ScalefreeCOM / datavault4dbt

Scalefree's dbt package for a Data Vault 2.0 implementation congruent to the original Data Vault 2.0 definition by Dan Linstedt including the Staging Area, DV2.0 main entities, PITs and Snapshot Tables.
https://www.scalefree.com/
Apache License 2.0
141 stars 27 forks source link

Issue with MA satellite #221

Closed MKloseINF closed 3 months ago

MKloseINF commented 3 months ago

MA satellite only uses hash key and hash diff to identify latest entries in sat. Multi active attribute(s) are ignored in partition clause. Using row number to qualify results in exactly one hash + hash diff key.

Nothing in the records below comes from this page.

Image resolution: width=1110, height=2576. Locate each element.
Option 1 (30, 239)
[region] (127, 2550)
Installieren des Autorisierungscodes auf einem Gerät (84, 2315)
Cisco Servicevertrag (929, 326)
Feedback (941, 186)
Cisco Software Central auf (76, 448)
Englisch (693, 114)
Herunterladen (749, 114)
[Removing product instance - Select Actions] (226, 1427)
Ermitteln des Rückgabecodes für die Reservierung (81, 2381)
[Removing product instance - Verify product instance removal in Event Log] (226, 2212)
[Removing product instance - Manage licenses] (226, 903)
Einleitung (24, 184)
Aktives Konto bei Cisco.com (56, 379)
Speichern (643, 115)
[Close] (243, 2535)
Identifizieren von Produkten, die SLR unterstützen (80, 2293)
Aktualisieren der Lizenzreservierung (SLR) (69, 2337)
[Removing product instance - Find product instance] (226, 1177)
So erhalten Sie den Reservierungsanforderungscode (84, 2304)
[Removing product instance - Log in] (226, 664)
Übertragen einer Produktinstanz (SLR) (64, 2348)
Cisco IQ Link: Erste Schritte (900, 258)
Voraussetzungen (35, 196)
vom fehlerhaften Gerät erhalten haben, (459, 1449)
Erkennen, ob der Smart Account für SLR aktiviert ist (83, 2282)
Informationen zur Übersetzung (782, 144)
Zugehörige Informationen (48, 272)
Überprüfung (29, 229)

But if you've multi active for same ldts in your satellite only one is identified and a similar row is loaded.

Example: Line is MA attribute

source data first load: HK |HD |Line | Quantity | LDTS ABCD | 5678 | 1 | 5 | 14.8.2024 ABCD | 3456 | 2 | -10 | 14.8.2024

MA sat after first load: HK |HD |Line | Quantity | LDTS ABCD | 5678 | 1 | 5 | 14.8.2024 ABCD | 3456 | 2 | -10 | 14.8.2024

source data second load (maybe same data because of no increment from source): HK |HD |Line | Quantity | LDTS ABCD | 5678 | 1 | 5 | 15.8.2024 ABCD | 3456 | 2 | -10 | 15.8.2024

MA sat after second load: HK |HD |Line | Quantity | LDTS ABCD | 5678 | 1 | 5 | 14.8.2024 ABCD | 3456 | 2 | -10 | 14.8.2024 ABCD | 5678 | 1 | 5 | 15.8.2024

Which line for second load will be identified as diff is random because of ROW function.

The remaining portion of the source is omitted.